Convention: $0\in\mathbb{N}$. Find the cardinality of
a) $A=\{f:\mathbb{N}\to \mathbb{N}\mid \forall n, f(n)=f(n+1)+f(n+2)\}$
b) $B=\{f:\mathbb{N}\to\mathbb{N}\mid\forall n, f(n)\ge f(n+1)\}$
My attempt:
a) We have $|A|\le |\mathbb{N}^{\mathbb{N}}|=2^{\omega}$. Now, I'm looking for some set $C\subseteq A$ with $C=2^{\omega}$, but seems to be tricky.
b) Again, $|B|\le 2^{\omega}$. All constant functions are contained in $B$ as well, so $\omega\le |B|$, but this does not help. I believe $C=\{f:\mathbb{N}\to \{0,1\}\mid f(0)=1\}\subseteq B$. Again, $|C|\le 2^{\omega}$. Define $\phi: \{0,1\}^{\mathbb{N}}\to C: f\mapsto \phi(f)$, where $\phi(f)(n)=f(n)$ if $f(0)=1$ and $\phi(f)(n)=1$ otherwise. This function is not injective if the latter assignment is defined. How can I change that?
Thanks.
It is true that $|A|\leq |\mathbb{N}^\mathbb{N}|=2^{\aleph_0}$, but it is possible to have smaller cardinality.
Notice that the condition given for a function $g$ in the set $B$ implies that the function is non-increasing. So, each of these functions is completely determined by the first value ($g(0)$) and the inputs where it changes value for something smaller (i.e., the values $n$ where $g(n)>g(n+1)$. Therefore, the functions $g$ is completely determined by a finite sequence of natural numbers, and again there are only $\aleph_0$ such sequences, thus $|B|\leq\aleph_0$. Also, the choice for $g(0)$ can be any natural number, so we have $|B|\geq \aleph_0$, and by Cantor-Bernstein, $|B|=\aleph_0$.

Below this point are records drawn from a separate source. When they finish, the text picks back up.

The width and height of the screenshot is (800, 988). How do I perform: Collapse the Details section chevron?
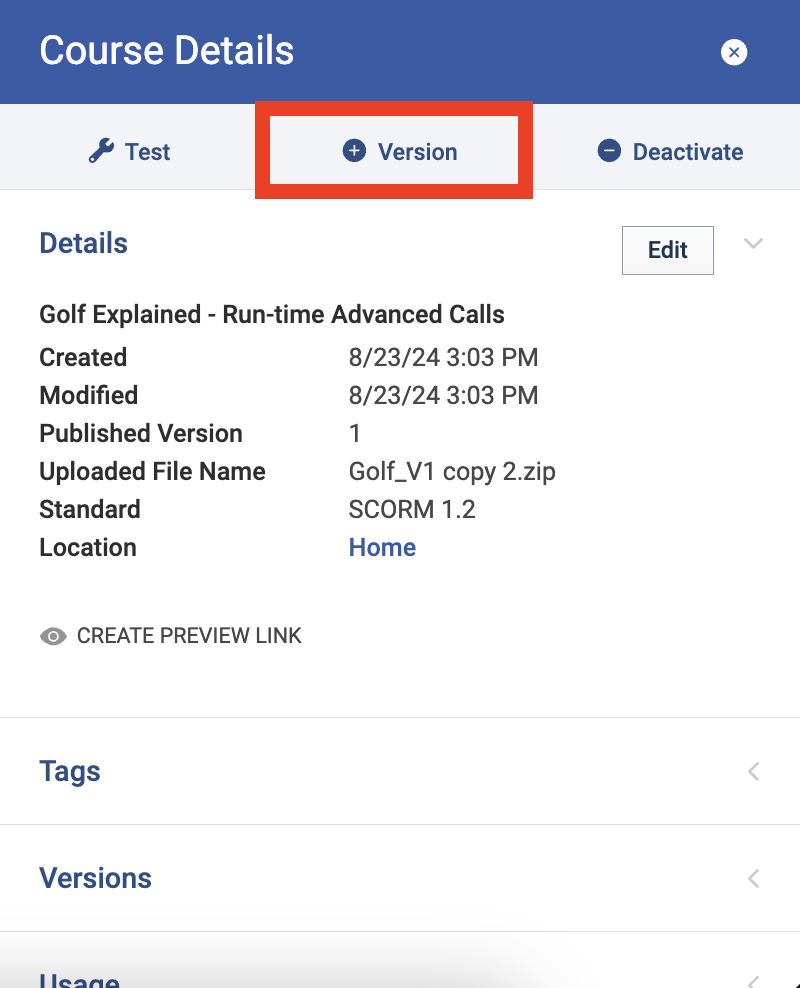click(754, 243)
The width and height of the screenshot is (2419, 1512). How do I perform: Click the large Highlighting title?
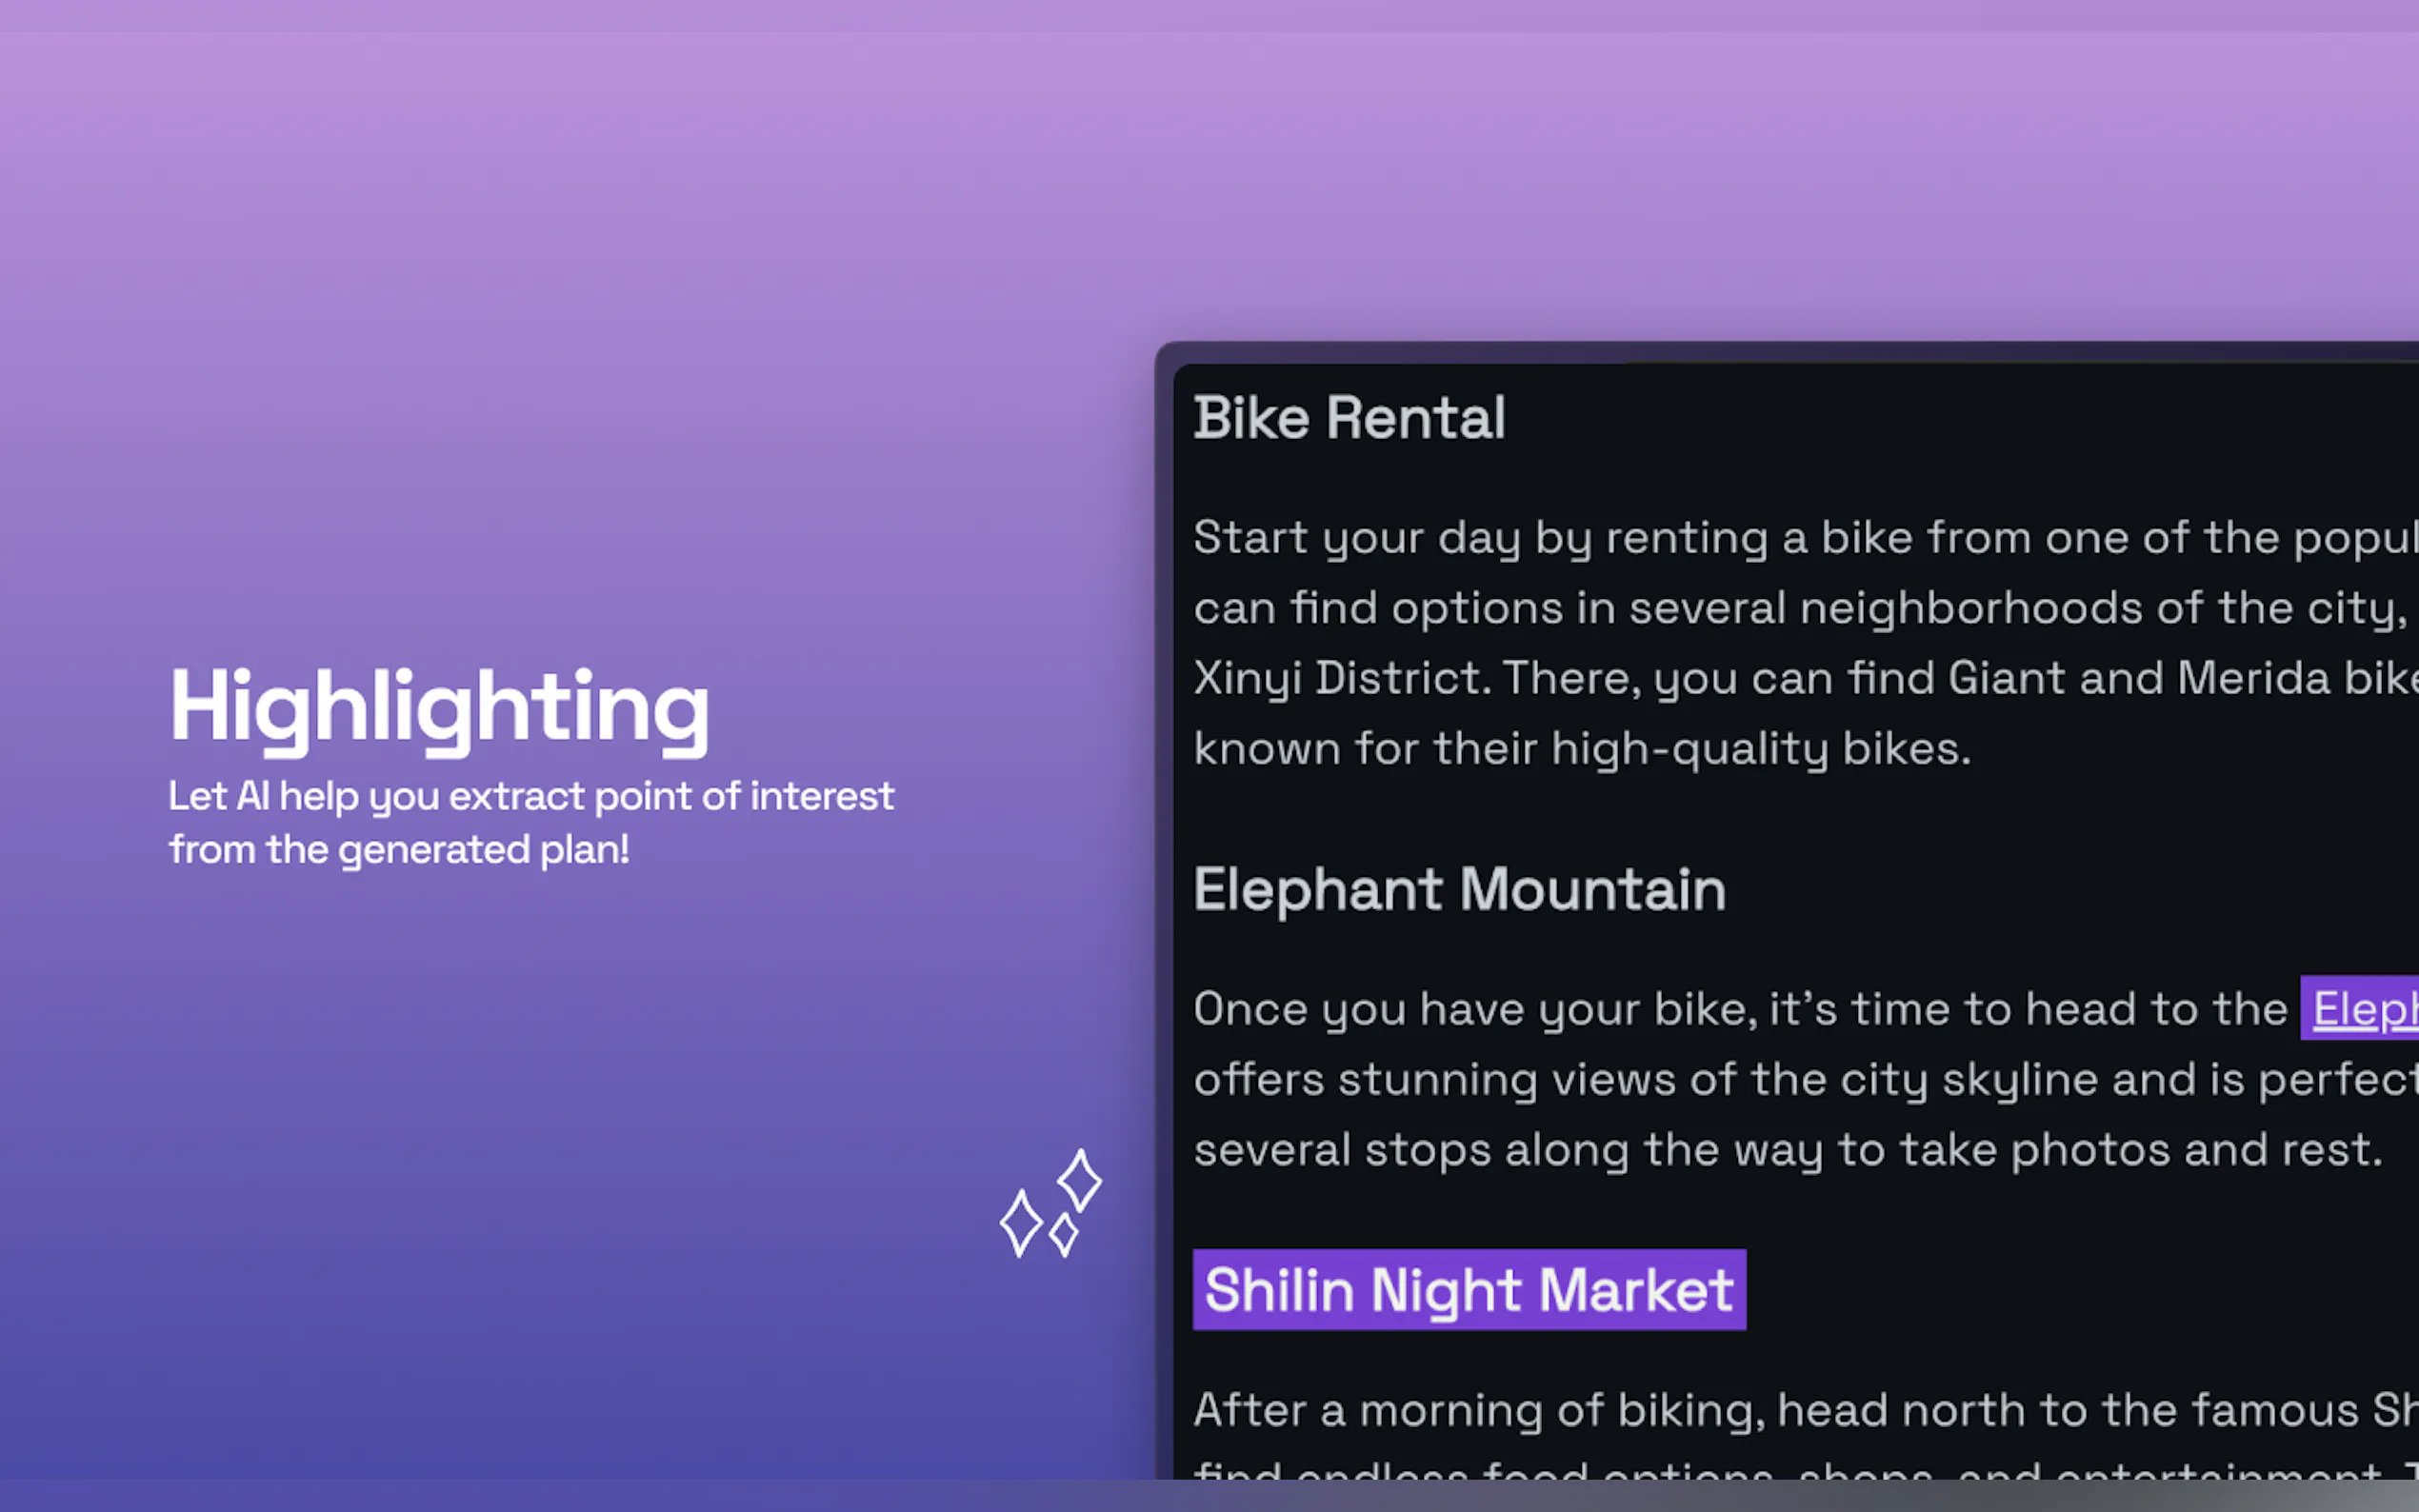click(439, 707)
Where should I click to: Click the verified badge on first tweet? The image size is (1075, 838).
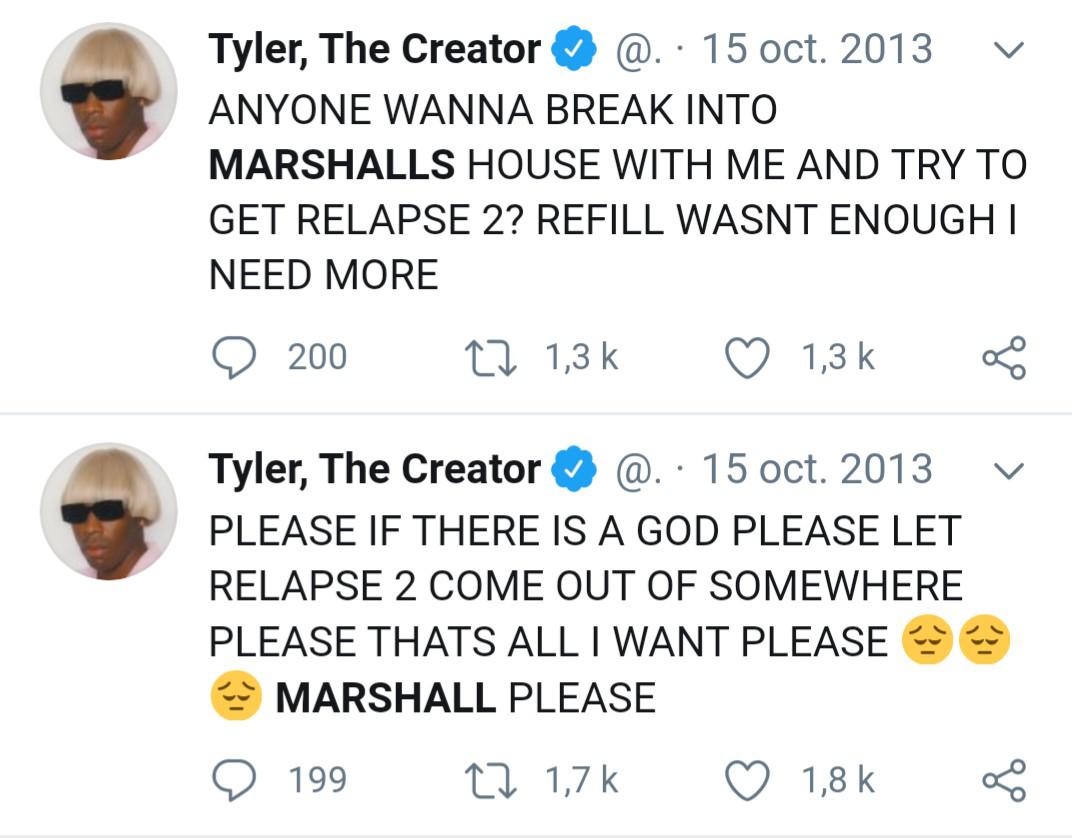(x=574, y=50)
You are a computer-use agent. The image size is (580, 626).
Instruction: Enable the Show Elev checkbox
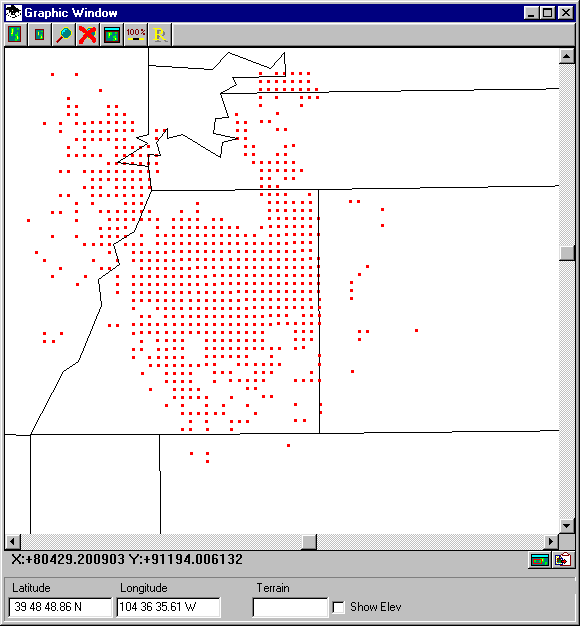click(338, 607)
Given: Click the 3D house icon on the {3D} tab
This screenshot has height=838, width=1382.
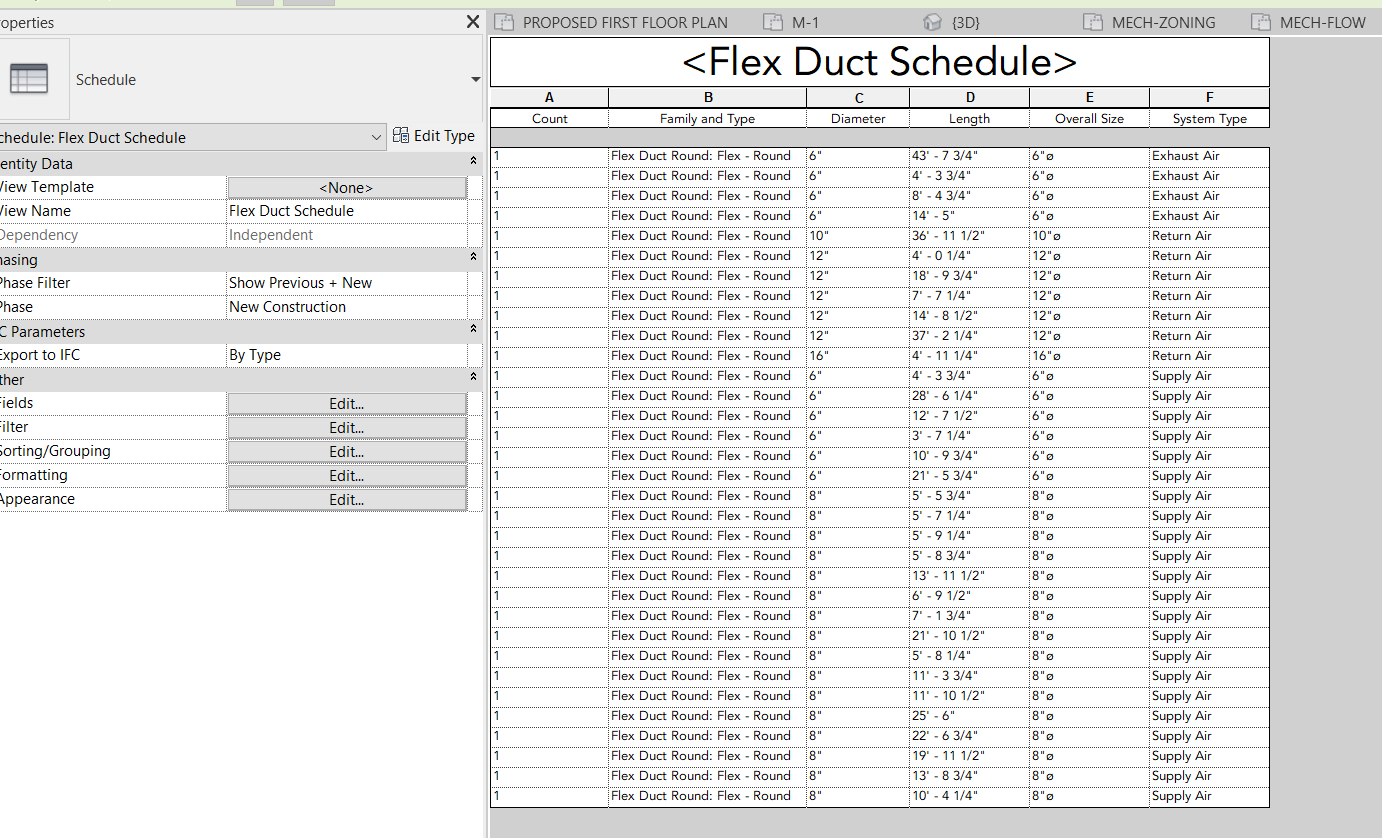Looking at the screenshot, I should [x=930, y=21].
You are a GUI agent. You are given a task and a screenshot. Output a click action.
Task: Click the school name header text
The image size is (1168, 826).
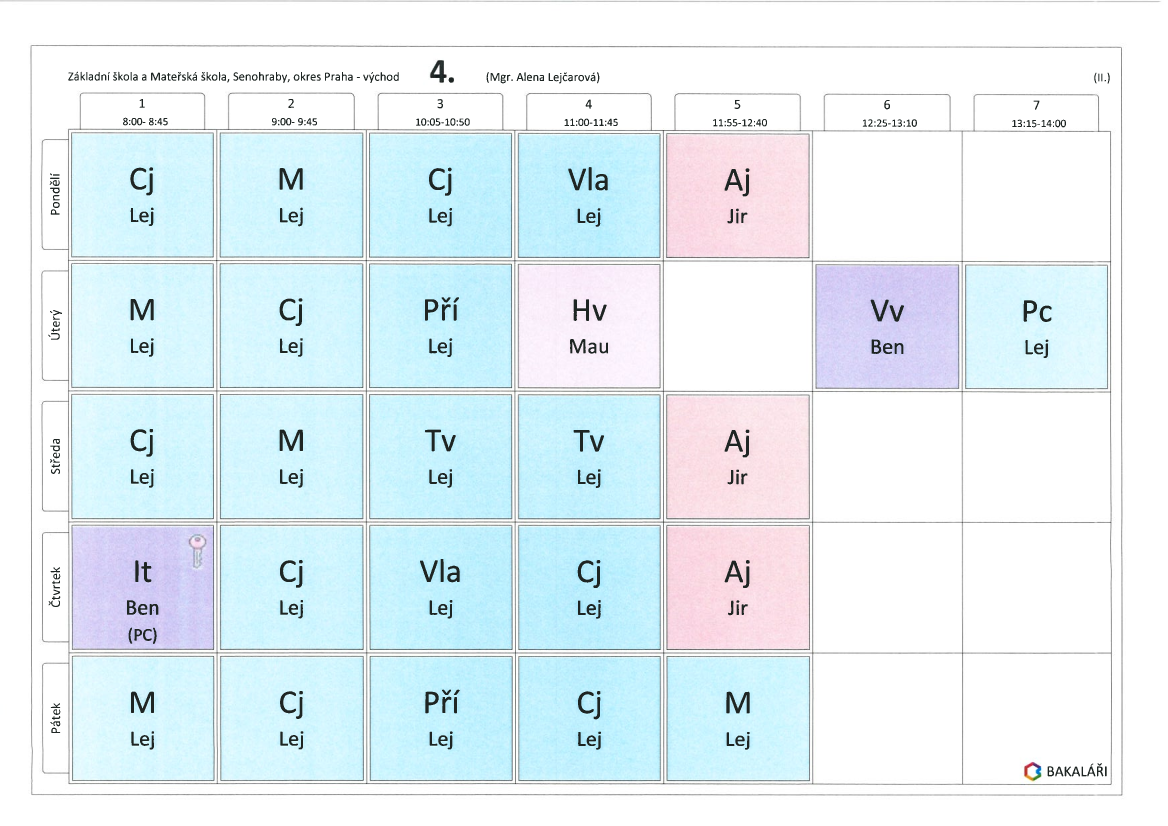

The set $A$ is a bit trickier. Note that the condition given for a function $f$ in the set $A$ implies that every value $f(n)$ is completely determined by $f(n-1)$ and $f(n-2)$, via the equation $$f(n+2)=f(n)-f(n+1).$$ Hence, $f$ is completely determined by the values $f(0)$ and $f(1)$, because we then have:
$$\begin{align*}f(2)&=f(0)-f(1)\\ f(3)&=f(1)-f(2)=f(1)-(f(0)-f(1)\\ &=-f(0)+2f(1)\\ f(4)&=2f(0)-3f(1)\\ f(5)&=-3f(0)+5f(1)\\ \vdots\ \ &=\vdots\ \ \end{align*}$$
Since there are at most $\aleph_0$ possible pairs of natural number that can be equal to $f(0),f(1)$, we then have $|A|\leq \aleph_0$.
There is still one more question. Notice that the equations given above may be negative depending on the choice of $f(0)$ and $f(1)$. Since a function $f\in A$ has domain $\mathbb{N}$ and codomain also $\mathbb{N}$, we have to make sure that $f(n+2)$ is always non-negative.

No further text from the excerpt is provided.